It manifests as a failure to express feelings (affect display) either verbally or nonverbally, especially when talking about issues that would normally be expected to engage the emotions. Expressive gestures are rare and there is little animation in facial expression or vocal inflection. Reduced affect can be symptomatic of autism, schizophrenia, depression, posttraumatic stress disorder, depersonalisation disorder, schizoid personality disorder or brain damage. It may also be a side effect of certain medications (e.g. antipsychotics and antidepressants).

Reduced affect should be distinguished from apathy and anhedonia, which explicitly refer to a lack of emotion, whereas reduced affect is a lack of emotional expression (affect display) regardless of whether emotion (underlying affect) is actually reduced or not.

Types

Constricted Affect

A restricted or constricted affect is a reduction in an individual’s expressive range and the intensity of emotional responses.

Blunted and Flat Affect

Blunted affect is a lack of affect more severe than restricted or constricted affect, but less severe than flat or flattened affect. “The difference between flat and blunted affect is in degree. A person with flat affect has no or nearly no emotional expression. They may not react at all to circumstances that usually evoke strong emotions in others. A person with blunted affect, on the other hand, has a significantly reduced intensity in emotional expression”.

Shallow Affect

Shallow affect has equivalent meaning to blunted affect. Factor 1 of the Psychopathy Checklist identifies shallow affect as a common attribute of psychopathy.

Brain structures

Individuals with schizophrenia with blunted affect show different regional brain activity in fMRI scans when presented with emotional stimuli compared to individuals with schizophrenia without blunted affect.

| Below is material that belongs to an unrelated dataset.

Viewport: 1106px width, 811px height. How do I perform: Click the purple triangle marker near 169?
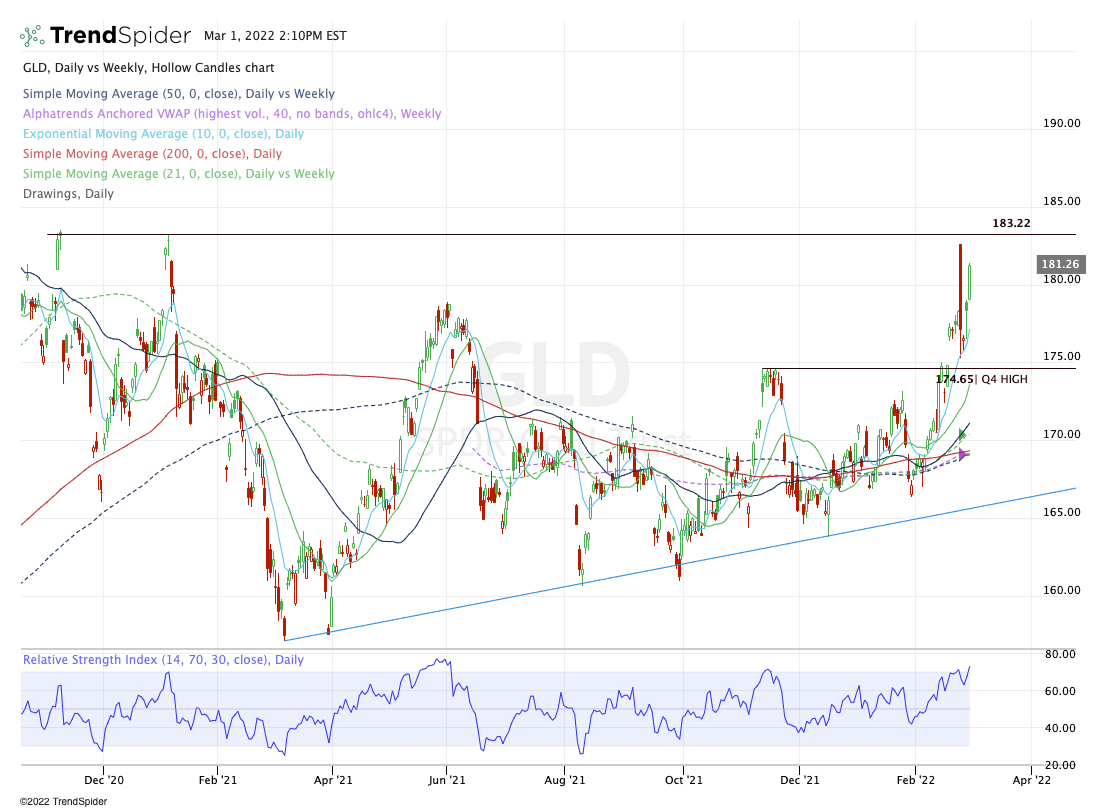point(963,453)
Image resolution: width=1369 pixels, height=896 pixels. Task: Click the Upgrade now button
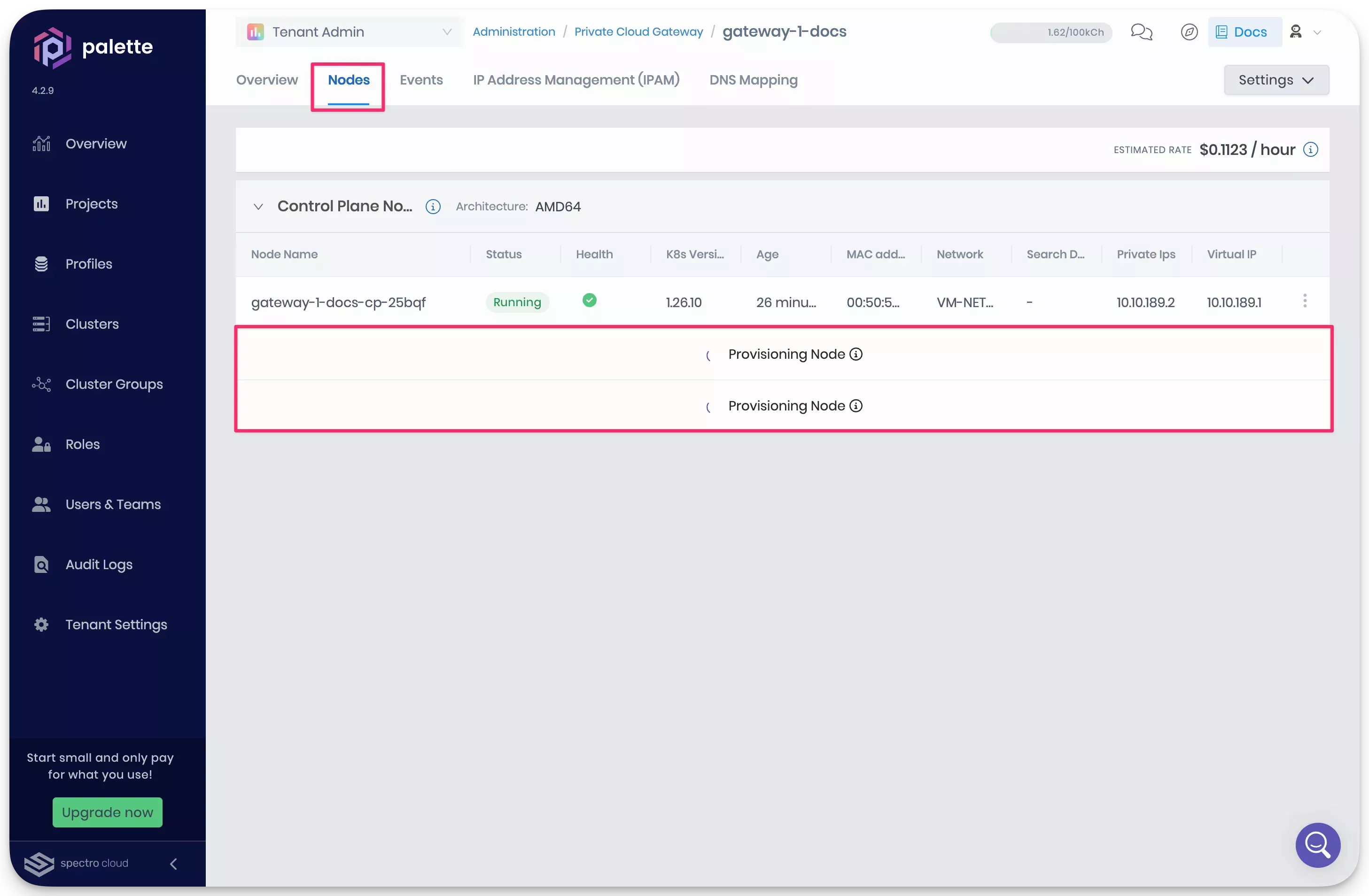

Individuals with schizophrenia without blunted affect show activation in the following brain areas when shown emotionally negative pictures: midbrain, pons, anterior cingulate cortex, insula, ventrolateral orbitofrontal cortex, anterior temporal pole, amygdala, medial prefrontal cortex, and extrastriate visual cortex. Individuals with schizophrenia with blunted affect show activation in the following brain regions when shown emotionally negative pictures: midbrain, pons, anterior temporal pole, and extrastriate visual cortex.

Limbic Structures

Individuals with schizophrenia with flat affect show decreased activation in the limbic system when viewing emotional stimuli. In individuals with schizophrenia with blunted affect neural processes begin in the occipitotemporal region of the brain and go through the ventral visual pathway and the limbic structures until they reach the inferior frontal areas. Damage to the amygdala of adult rhesus macaques early in life can permanently alter affective processing. Lesioning the amygdala causes blunted affect responses to both positive and negative stimuli. This effect is irreversible in the rhesus macaques; neonatal damage produces the same effect as damage that occurs later in life. The macaques’ brain cannot compensate for early amygdala damage even though significant neuronal growth may occur. There is some evidence that blunted affect symptoms in schizophrenia patients are not a result of just amygdala responsiveness, but a result of the amygdala not being integrated with other areas of the brain associated with emotional processing, particularly in amygdala-prefrontal cortex coupling. Damage in the limbic region prevents the amygdala from correctly interpreting emotional stimuli in individuals with schizophrenia by compromising the link between the amygdala and other brain regions associated with emotion.

Brainstem

Parts of the brainstem are responsible for passive emotional coping strategies that are characterised by disengagement or withdrawal from the external environment (quiescence, immobility, hyporeactivity), similar to what is seen in blunted affect. Individuals with schizophrenia with blunted affect show activation of the brainstem during fMRI scans, particularly the right medulla and the left pons, when shown “sad” film excerpts. The bilateral midbrain is also activated in individuals with schizophrenia diagnosed with blunted affect. Activation of the midbrain is thought to be related to autonomic responses associated with perceptual processing of emotional stimuli. This region usually becomes activated in diverse emotional states. When the connectivity between the midbrain and the medial prefrontal cortex is compromised in individuals with schizophrenia with blunted affect an absence of emotional reaction to external stimuli results.

Prefrontal Cortex

Individuals with schizophrenia, as well as patients being successfully reconditioned with quetiapine for blunted affect, show activation of the prefrontal cortex (PFC). Failure to activate the PFC is possibly involved in impaired emotional processing in individuals with schizophrenia with blunted affect. The mesial PFC is activated in aver individuals in response to external emotional stimuli. This structure possibly receives information from the limbic structures to regulate emotional experiences and behaviour. Individuals being reconditioned with quetiapine, who show reduced symptoms, show activation in other areas of the PFC as well, including the right medial prefrontal gyrus and the left orbitofrontal gyrus.

Anterior Cingulate Cortex

A positive correlation has been found between activation of the anterior cingulate cortex and the reported magnitude of sad feelings evoked by viewing sad film excerpts. The rostral subdivision of this region is possibly involved in detecting emotional signals. This region is different in individuals with schizophrenia with blunted affect.

Diagnoses

Schizophrenia

Flat and blunted affect is a defining characteristic in the presentation of schizophrenia. To reiterate, these individuals have a decrease in observed vocal and facial expression as well as the use of gestures. One study of flat affect in schizophrenia found that “flat affect was more common in men, and was associated with worse current quality of life” as well as having “an adverse effect on course of illness”.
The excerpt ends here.